Nomura rounds up markets’ biggest misses in 2016

Posted on November 30, 2016

Forecasting markets a year in advance is never easy, but with “year-ahead investment themes” season well underway, Nomura has provided a handy reminder of quite how difficult it is, with an overview of markets’ biggest hits and misses (OK, mostly misses) from the start of 2016.

The biggest miss among analysts, according to Nomura’s Sam Bonney, was overestimating US growth and inflation prospects. The consensus in January was for economic growth of 2.5 per cent and average inflation of 1.8 per cent, in contrast with actual growth of around 1.5 per cent and inflation at 1.3 per cent.

The Fed was expected to raise interest rates three times by the end of the year, while we’re still waiting for a first bump up of the year next month.

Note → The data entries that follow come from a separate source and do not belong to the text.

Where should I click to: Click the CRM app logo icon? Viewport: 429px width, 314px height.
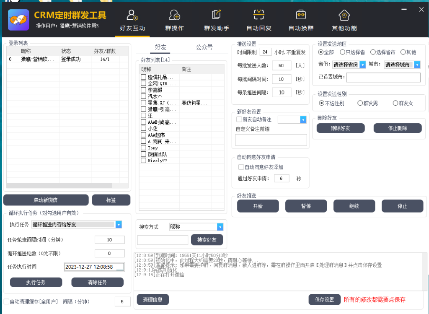(x=18, y=20)
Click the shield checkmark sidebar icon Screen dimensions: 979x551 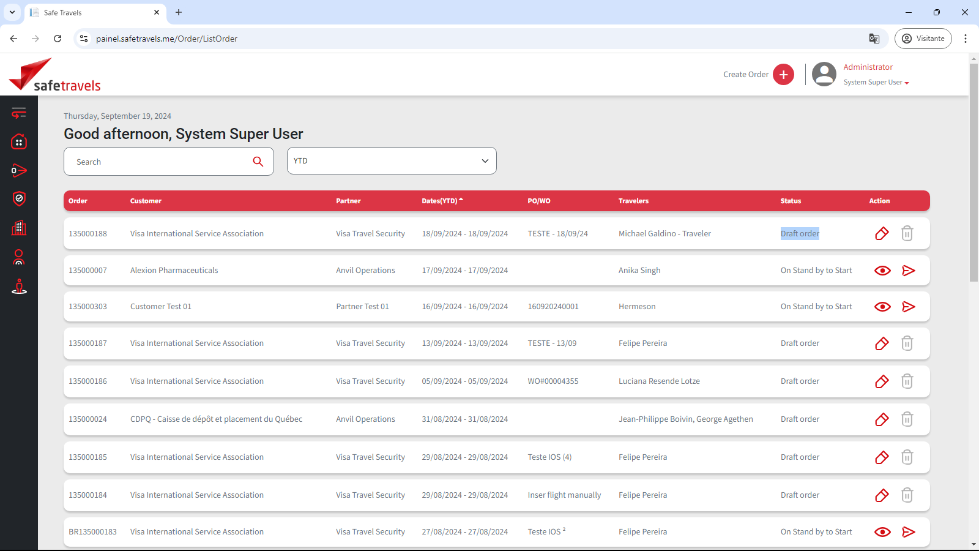19,198
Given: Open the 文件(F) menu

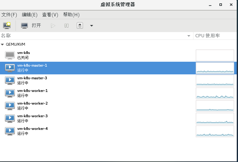Looking at the screenshot, I should pos(9,15).
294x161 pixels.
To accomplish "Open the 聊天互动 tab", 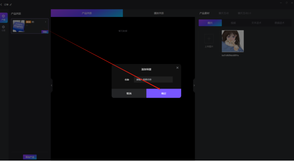I will 224,13.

That caution was encouraged in part by the most obvious failure on the part of markets this year: as Nomura delicately put it, “political events didn’t unfold in the way analysts thought”. June’s Brexit vote and Donald Trump’s presidential election victory both shook markets, with the pound and Mexican peso respectively 17 and 24 per cent weaker than forecast at the start of the year.

On the flip side, China “didn’t implode”, and Brazil was more stable than expected. Investors’ forecasts for smaller G10 economies were also off, with Australia, New Zealand and Sweden performing better than expected (except Sweden’s currency) and Norway and Canada both disappointing.

After all those misses, Nomura considered a 20 per cent revision to oil price forecasts relatively successful. Brent crude has remained close to the $46 forecast at the end of February, if not the $57 expected at the start of the year.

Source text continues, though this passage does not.